PostPosted: Thu Jan 11, 2018 6:16 pm    Post subject: Reply with quote

Hi, we do this very often, and actually have it up on a site as an extra. It's great because the chefs will look after your kitchen and leave it pristine! But I see your point with the chef being from an agency, not sure I'd like that either.

I am cc'd on all correspondence with the chef so that I can be aware of any extra access requirements they need (extra set of keys, early access on changeover day or even before to leave shopping and heavy stuff like cases of milk/tonic water/wine etc) any equipment issues that I may need to run through with them, making sure all dates are correct, and also so I can see how they are accommodating the guests.
(not a concern any more as we always work with the same chefs now, but in the early days, seeing how they communicate was useful in knowing who to recommend)

Before our current chefs, we did have a few small things go missing (and a few small things left) when people had been in the kitchen, I am absolutely certain this was accidental but still can be a bit annoying, do check kitchen stuff carefully after they've gone.
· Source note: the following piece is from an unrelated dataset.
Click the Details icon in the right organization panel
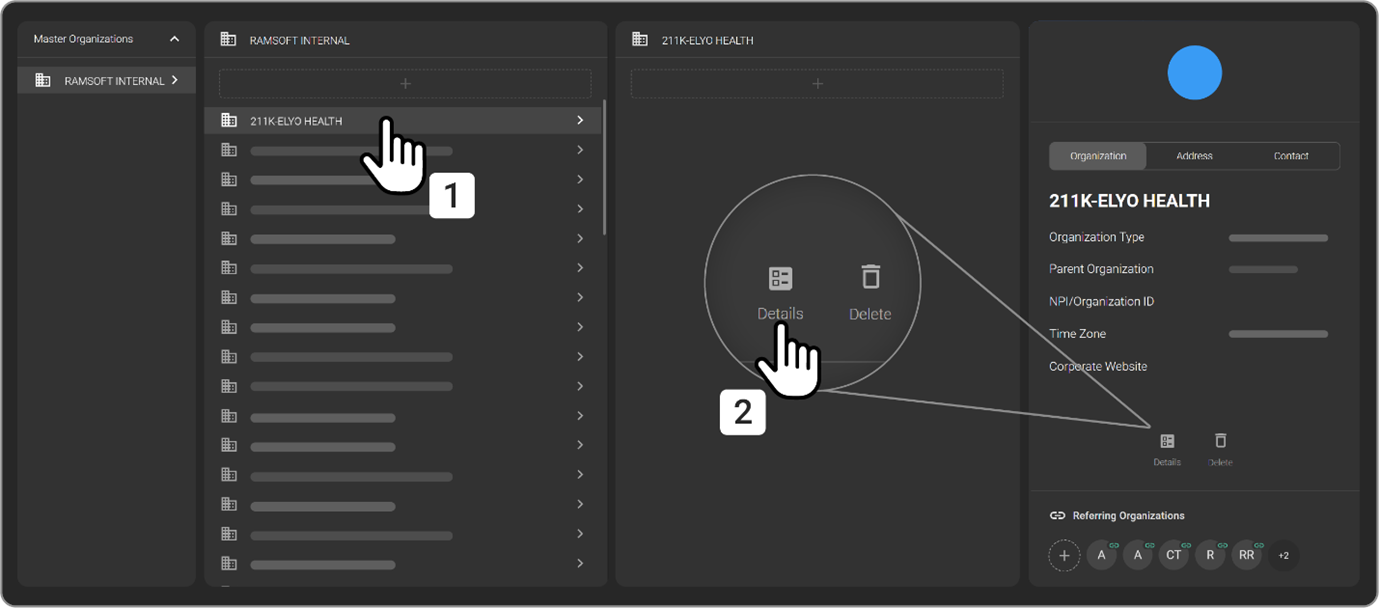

I would definitely check the insurance. I would just call the agency and explain the situation, I am sure they can send you whatever you need. I'd look into the agency itself too, and check that it has a good reputation. If you are not convinced, are there any local chefs you could get recommendations for? I will now only work with our regular chefs after a few problems with other ones (reliability related) - but once you have it all dialled it's a great service to offer.